Вики снова вытянулась рядом с прекрасным телом, но немного отодвинулась, чтобы не касаться его. Она знала, что всем живым существам становится грустно после любви, но ей казалось, что ее грусть больше, чем это обычно бывает.
Сама не зная почему, Вики вдруг вспомнила о Джейке Бартоне, и ей стало еще тоскливее. Заснула она нескоро и проспала долго. Когда же пробудилась, солнце уже светило сквозь брезент, а за стенами палатки слышались голоса и шум моторов.
Толком еще не проснувшись, она рывком села на постели, прижала к груди одеяло, тараща глаза, как сова. Вики увидела, что на койке она одна. Только и осталось от прошедшей ночи, что вмятина постели, тепло Гарета и тоскливая боль, которую она поторопилась загнать поглубже.
Впереди ехал Джейк на «Свинке Присцилле». Теперь она была уже не белая, не было на ней и эмблемы Международного Красного Креста. Она была выкрашена песочного цвета краской с буро-коричневыми пятнами для маскировки, которые смазывали четкие очертания корпуса и башни. Из башни воинственно торчал толстый ствол пулемета «викерс».

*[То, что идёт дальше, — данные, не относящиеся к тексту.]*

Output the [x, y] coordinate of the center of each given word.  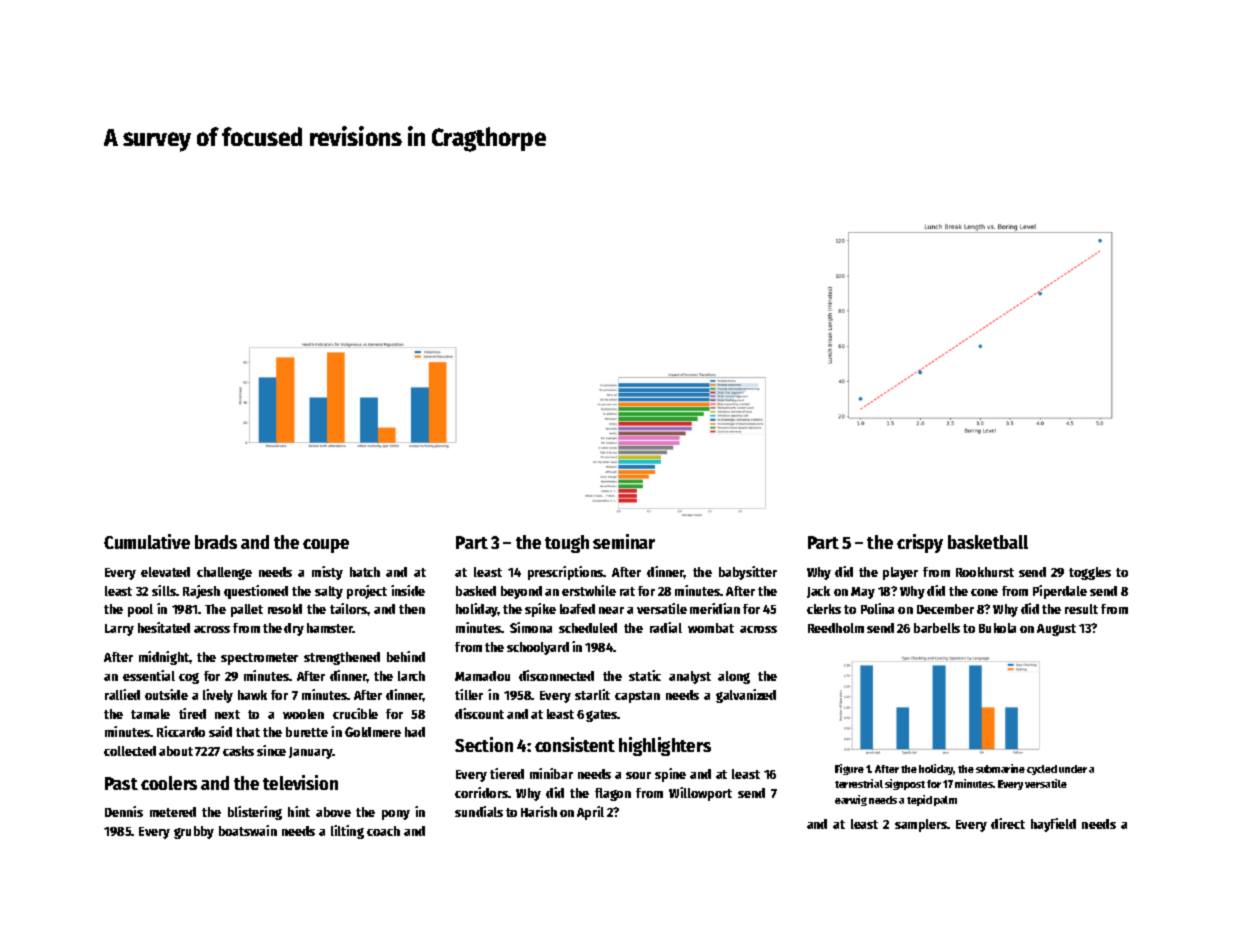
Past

Башню опоясывали зеленая, желтая и красная полосы – цвета национального флага Эфиопии, ниже расположилось голубое поле с изображением льва – родовой герб старого раса, и все это было покрыто плотным слоем тонкой красной пыли.

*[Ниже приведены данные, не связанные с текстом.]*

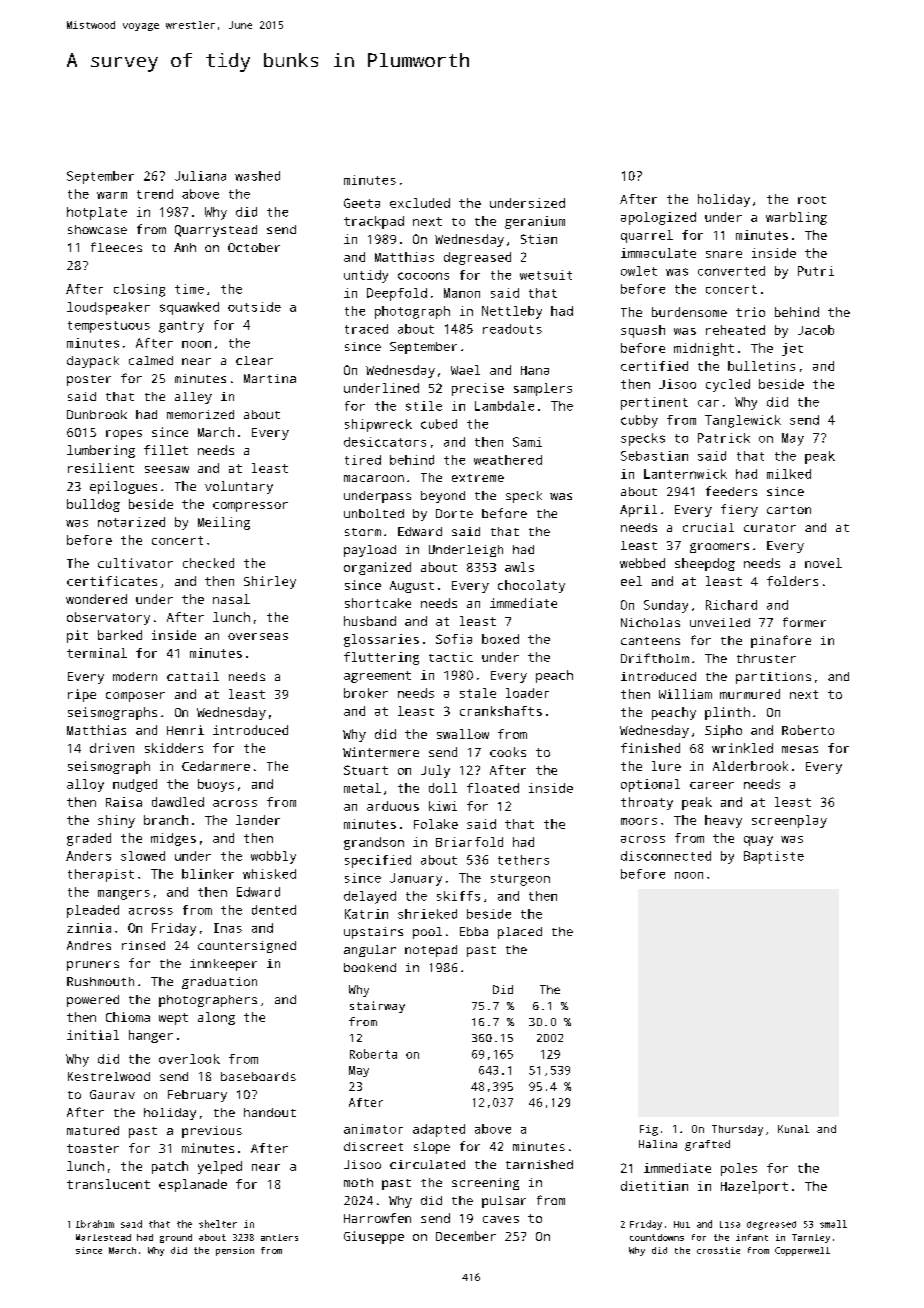 Image resolution: width=924 pixels, height=1308 pixels. What do you see at coordinates (812, 200) in the page?
I see `root` at bounding box center [812, 200].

Следом за «Свинкой Присциллой», привязанная к ней крепким канатом, двигалась «Тенастелин» – броневик Грегориуса, выкрашенный так же, как и «Свинка», с развевающимися флагами Эфиопии и раса, полная смертоносного груза. Но несмотря на весь этот воинственный антураж, вид у машины был понурый, ее бесславно втащили в лагерь, и внутри у нее что-то устрашающе лязгало и грохотало. Это и заставило Гарета Суэйлза полуодетым выскочить из своей палатки и свирепо крикнуть Джейку, как только его голова появилась в люке:
– Что там, к черту, еще стряслось?
Джейк побагровел и перекосился от ярости.
– Этот старый… – И, за нехваткой подходящих слов, указал большим пальцем назад, на Раса, который гордо восседал на башне искалеченной машины, явно не испытывая никаких угрызений совести и радостно улыбаясь Гарету. – Ему, видишь ли, мало было расстрелять тысячу пулеметных лент, нет, старому козлу понадобилось еще выгнать Грегориуса с водительского места и устроить нам такое зрелище, которое очень недурно смотрелось бы где-нибудь в Индианополисе!
– Бог ты мой! – простонал Гарет.
– Как вы поживаете? – бодро крикнул рас, словно принимал как должное восхищение своими подвигами.
– Почему ты его не остановил? – рявкнул Гарет.
– Остановить его! Господи Иисусе, а ты пробовал остановить взбешенного носорога?! Я Бог знает сколько времени гонялся за ним, пока мне удалось его перехватить!
– Что с машиной?
– Полетела коробка передач, вышло из строя зажигание, а что еще – не знаю, духу не хватило посмотреть.
Джейк устало вылез из машины и поднял защитные очки. Красная пыль забилась в его густые волосы, осела на щетине, но под очками кожа осталась чистой, и это придавало ему вид невинного ребенка с широко открытыми глазами. Он принялся стряхивать пыль с рубашки и брюк, продолжая поносить счастливо улыбавшегося раса.
– Старый болван доволен, как свинья, дорвавшаяся до грязной лужи. Разведка боем! Надо же… Цирк, мать его…
В эту минуту Джейк заметил Вики, и все его бешенство как рукой сняло, на лице появилось выражение откровенного восторга, и она почувствовала, как в ней снова зашевелилось чувство глубокой вины, от которого даже похолодело в животе.